## 取り組み課題
**1.** 学習用テキストによると、桜井さんは今のところ、酒を呑む器として何がいちばん相応しいと考えているか。
**2.** 学習用テキストの「今週は、酒を何でどう呑むかに」から「を出してくれるようになった。」までを、終わりの語句も含めて一字も変えずに書き出してください。

══ 学習用テキスト ══

2014年8月2日

酒は背筋を伸ばして呑みたい

今朝の番組ゲストは、先週に引き続き「獺祭」の旭酒造社長・桜井博志さん。


今週は、酒を何でどう呑むかについて話を聞いた。桜井さんによると、磁器よりも陶器、さらにワイングラスが優れているとか。酒の温度をそのまま感じるためには、唇にあたるところは薄い方がよい。

パリに出す店では、有田焼作家の14代今泉今右衛門さんに獺祭オリジナルの杯を造ってもらっている。そうしたこだわりが桜井さんらしい。

店で日本酒を頼むと、小振りのグラスをマスのなかに入れて持って来て、客の前でそこに酒を注ぎこぼすというのをよくやれられる。グラスいっぱいに注がれた酒を客は持ち上げるわけにはいかず、背中を丸めてまずは少しすすり呑むようになる。

こうした飲み方が好きな人もいるのだろうが、僕は嫌いだ。だから、グラスの入ったマスを持ってこられると、マスなしで大ぶりのグラスに同じ量だけ入れて持って来てくれと頼む。最近では、行きつけの店はいちいち言わなくても僕には他の客とは違ったグラスを出してくれるようになった。

桜井さんもそうした大の男が背中を丸めて、グラスに注ぎこぼされた酒をすする姿がみみっちくて嫌いらしい。だから、その意味でも今のところはワイングラスがいちばん相応しいと考えている。

今日の選曲は、リンダ・ロンシュタットの「シンプル・マン、シンプル・ドリーム」。彼女のアルバム「シンプル・ドリームス」からの一曲。



2014年8月1日

花火と雨音

富士山のふもと。湖畔で今日花火大会が行われている。
小雨の中、かすかな雨音と花火の音が聞こえる。



2014年7月30日

頭を白紙にすることも大切

大学院で9月修了予定者のための口述試験があった。僕の担当の学生でこのタイミングで修了するメンバーはおらず、他の学生の修士論文の審査を片手分ほど副査として行った。全員が英語コースで学ぶ留学生である。

ビジネススクールの学生ということもあって、その内容や研究アプローチは固定的でなく、きわめてオーソドックスな学術研究タイプの修士論文から、事例研究やら企業への提案書のようなものもある。

═══
══ 提供データ ══

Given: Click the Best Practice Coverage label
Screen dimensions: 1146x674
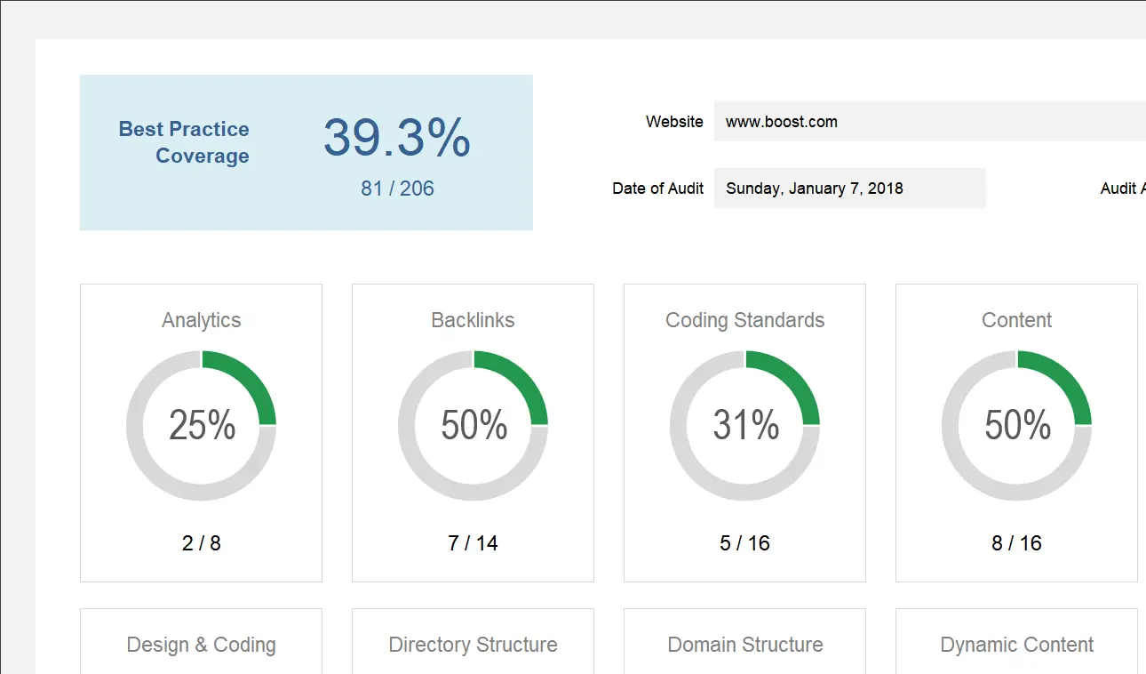Looking at the screenshot, I should click(184, 142).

═══

## 各項目の解答
**1.** ワイングラス

**2.**
今週は、酒を何でどう呑むかについて話を聞いた。桜井さんによると、磁器よりも陶器、さらにワイングラスが優れているとか。酒の温度をそのまま感じるためには、唇にあたるところは薄い方がよい。

パリに出す店では、有田焼作家の14代今泉今右衛門さんに獺祭オリジナルの杯を造ってもらっている。そうしたこだわりが桜井さんらしい。

店で日本酒を頼むと、小振りのグラスをマスのなかに入れて持って来て、客の前でそこに酒を注ぎこぼすというのをよくやれられる。グラスいっぱいに注がれた酒を客は持ち上げるわけにはいかず、背中を丸めてまずは少しすすり呑むようになる。

こうした飲み方が好きな人もいるのだろうが、僕は嫌いだ。だから、グラスの入ったマスを持ってこられると、マスなしで大ぶりのグラスに同じ量だけ入れて持って来てくれと頼む。最近では、行きつけの店はいちいち言わなくても僕には他の客とは違ったグラスを出してくれるようになった。